- Supplied data
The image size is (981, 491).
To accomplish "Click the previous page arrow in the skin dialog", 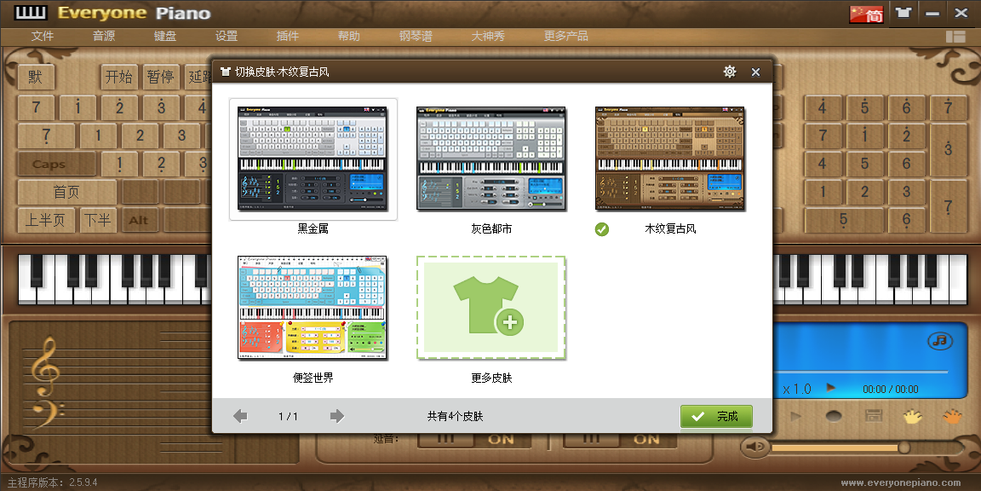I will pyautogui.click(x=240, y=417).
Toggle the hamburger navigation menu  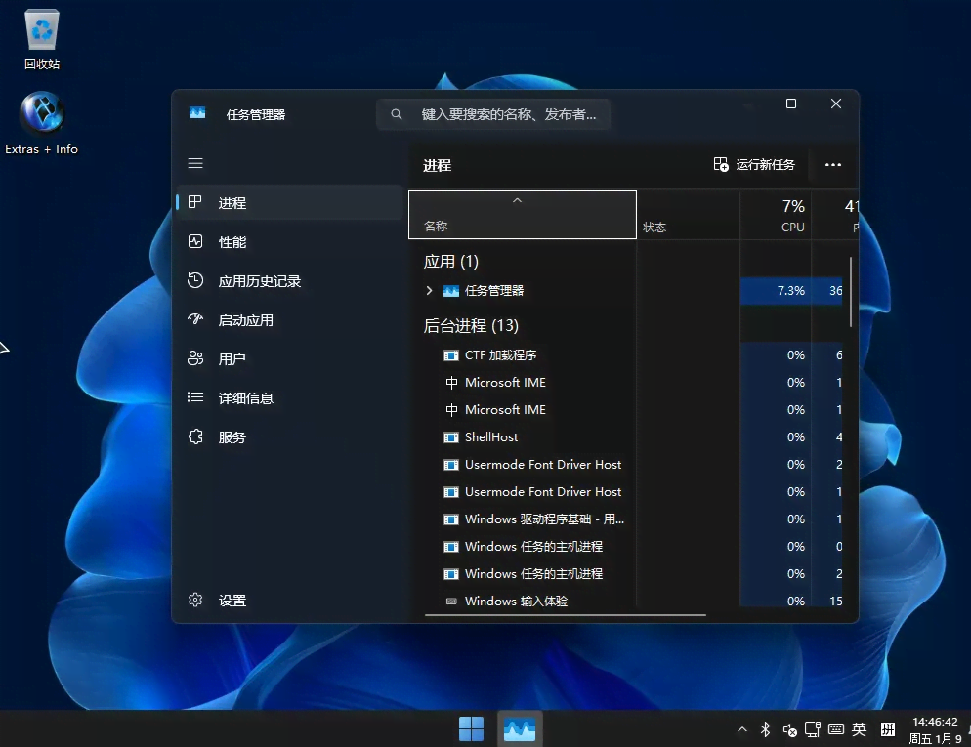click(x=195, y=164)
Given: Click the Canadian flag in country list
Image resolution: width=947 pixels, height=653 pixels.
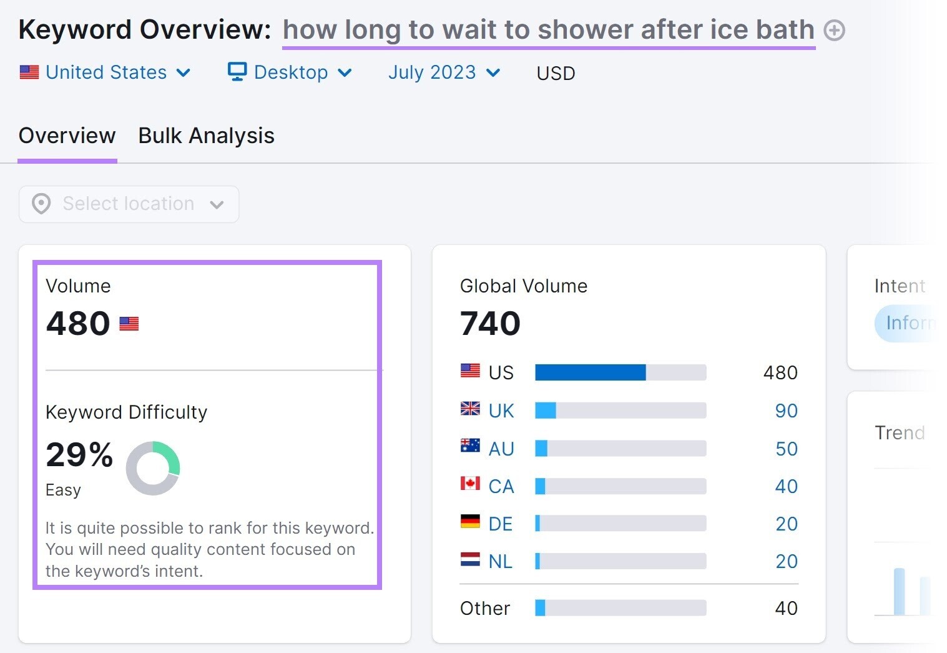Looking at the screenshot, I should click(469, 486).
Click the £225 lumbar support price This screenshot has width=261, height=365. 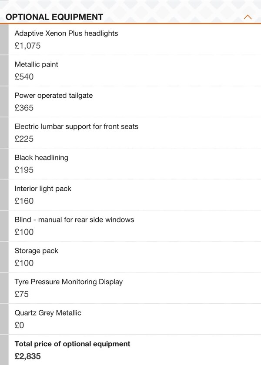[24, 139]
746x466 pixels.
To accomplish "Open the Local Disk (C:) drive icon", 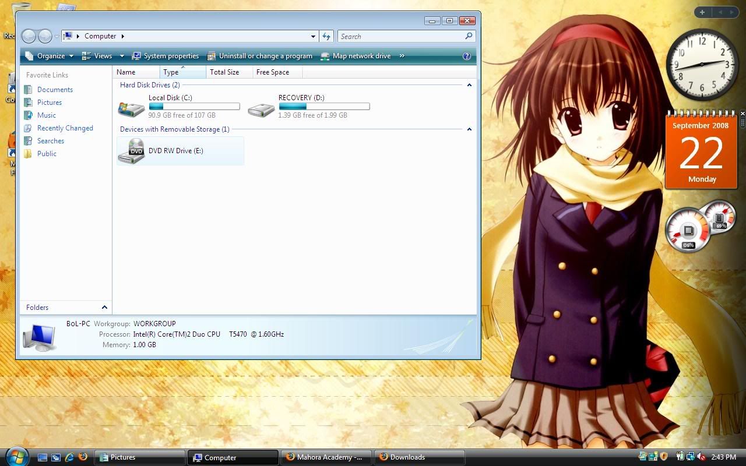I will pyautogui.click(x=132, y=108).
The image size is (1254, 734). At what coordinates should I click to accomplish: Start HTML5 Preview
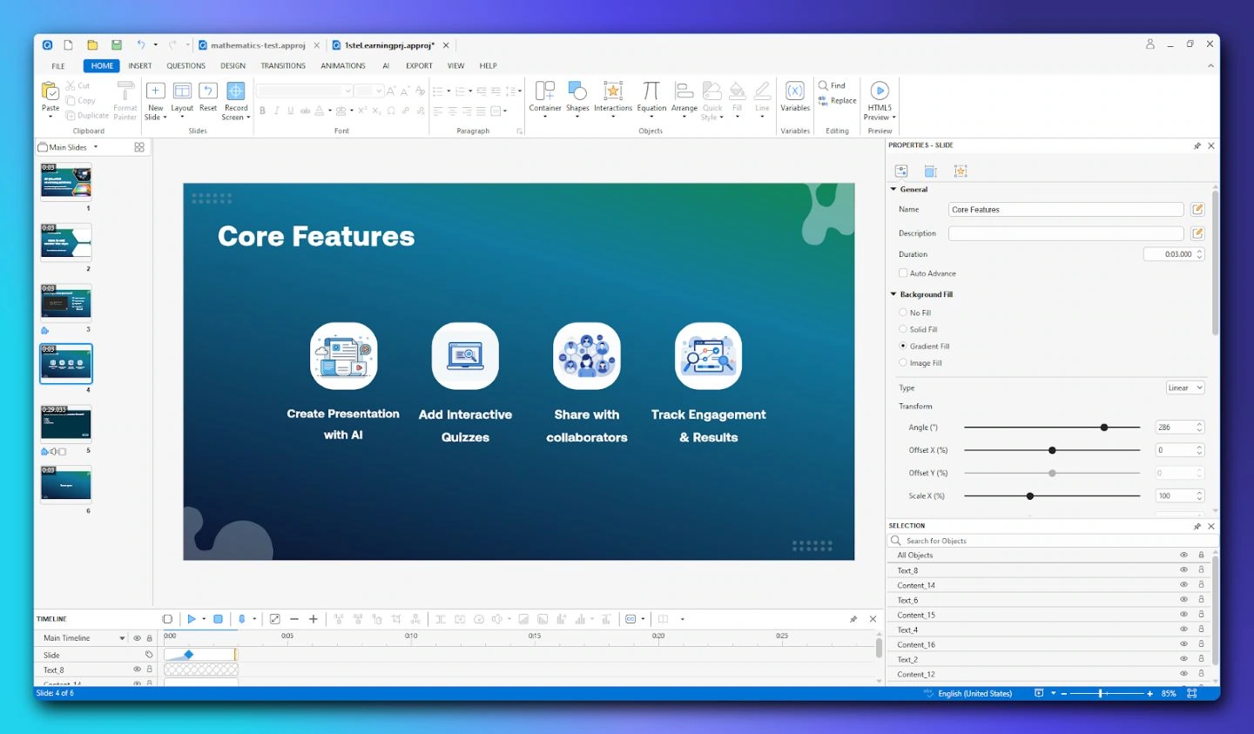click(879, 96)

- What is being asked
Return exactly, and only, the lines that run from the line containing "The image size is (1254, 734)." to the last line of the entries above, both ends included, with pictures left out.

- Response
The image size is (1254, 734). At what coordinates should I click to accomplish: Start HTML5 Preview
click(879, 96)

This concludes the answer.